1. Capitalism has failed in those countries, even if in different times and places one could say capitalism has succeeded

2. India and Mexico have major issues with their democracies—if a democracy is a system of government in which the citizens of a state hold collective power over their government, then there are many obstacles preventing either country from having a well-functioning democracy.

I can sympathise with your feelings that the current global status-quo is failing many people—I would agree—and I would argue India and Mexico are great examples of how unchecked capitalism and authoritarianism are causing an active erosion of democracy (and standard of living) in those two countries.

1 comments

> Democracy is a system of government, not an economic model.

For the longest time, "Democracy" the political system was bandied about to be the primary precondition for economic progress.

The thinking was, that when people (countries) have democracy this somehow "empowers" them to become economically successful.

This reasoning was fairly prevalent, after all, the U.S., the showcase of democracy, was such an economic powerhouse. Worth noting as well is that democracy was normally peddled with economic liberalization, free trade, etc.

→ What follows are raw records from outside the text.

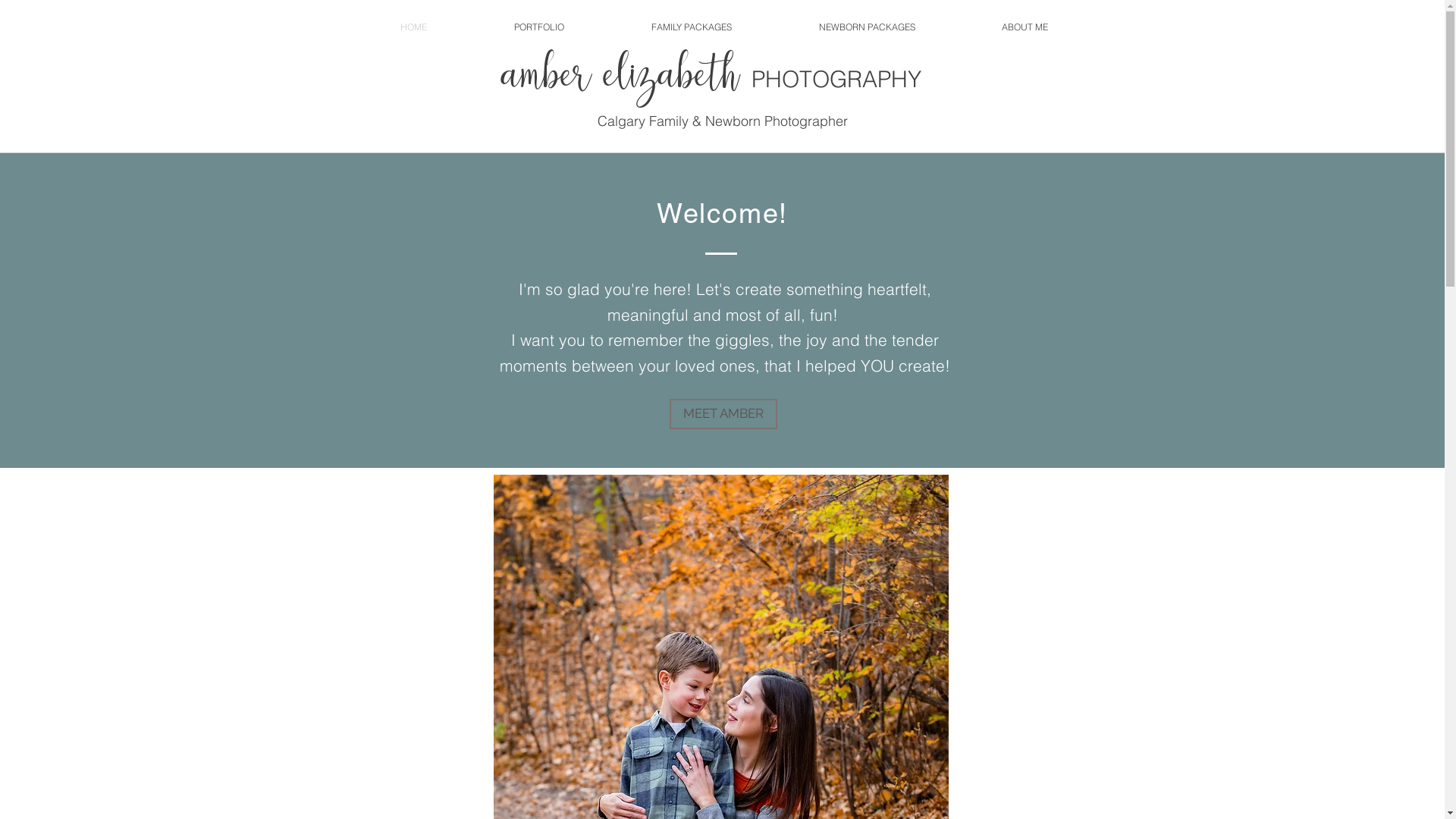
NEWBORN PACKAGES Element type: text (866, 26)
MEET AMBER Element type: text (722, 413)
HOME Element type: text (413, 26)
FAMILY PACKAGES Element type: text (691, 26)
ABOUT ME Element type: text (1024, 26)
PORTFOLIO Element type: text (538, 26)
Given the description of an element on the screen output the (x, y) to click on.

After China's rise however, the idea that democracy is a necessary for economic prosperity has more or less been debunked. China has demonstrated that democracy is not a precondition for economic prosperity.

Now, developing countries are faced with the question, what political model should be followed? If economic prosperity is the objective, the Chinese model seems to be promising. On the other hand, what does democracy have to offer? Looking at the U.S. as the showcase of democracy, what does the U.S. have that a developing country would find worth emulating?

> For the longest time, "Democracy" the political system was bandied about to be the primary precondition for economic progress.

I agree with you. I think that mindset has a fundamental misunderstanding of the root cause of economic prosperity.

Economic prosperity comes from liberty. Democracy and liberty are two very different things. For a long time, they were treated as roughly equivalent.

China figured out that economic liberty, coupled with state sponsored abusive labor conditions and few ecological restrictions, can effectively compete with "democracy" where people are able to vote to regulate labor markets.

In the face of this, Democracy is a weakness. After all, how can a Western economy that's voting itself (for example) four day work weeks and great work/life balance benefits compete with forced labor in the short term?

I think it competes well in the medium to long term, as economic systems that maximize liberty seem to mostly win.

China can compete in this method because they have 4 times the population of the US. And even so in aggregate they are still clearly in 2nd in the global hard power race.

Scarily for china their demographics look horrific through the rest of the century while America will likely continue growing due to immigration. By 2100 it's projected they could have less than twice the population of the US. Will they still be competitive then? Will any of the asian tigers besides Japan & SK escape the middle income trap?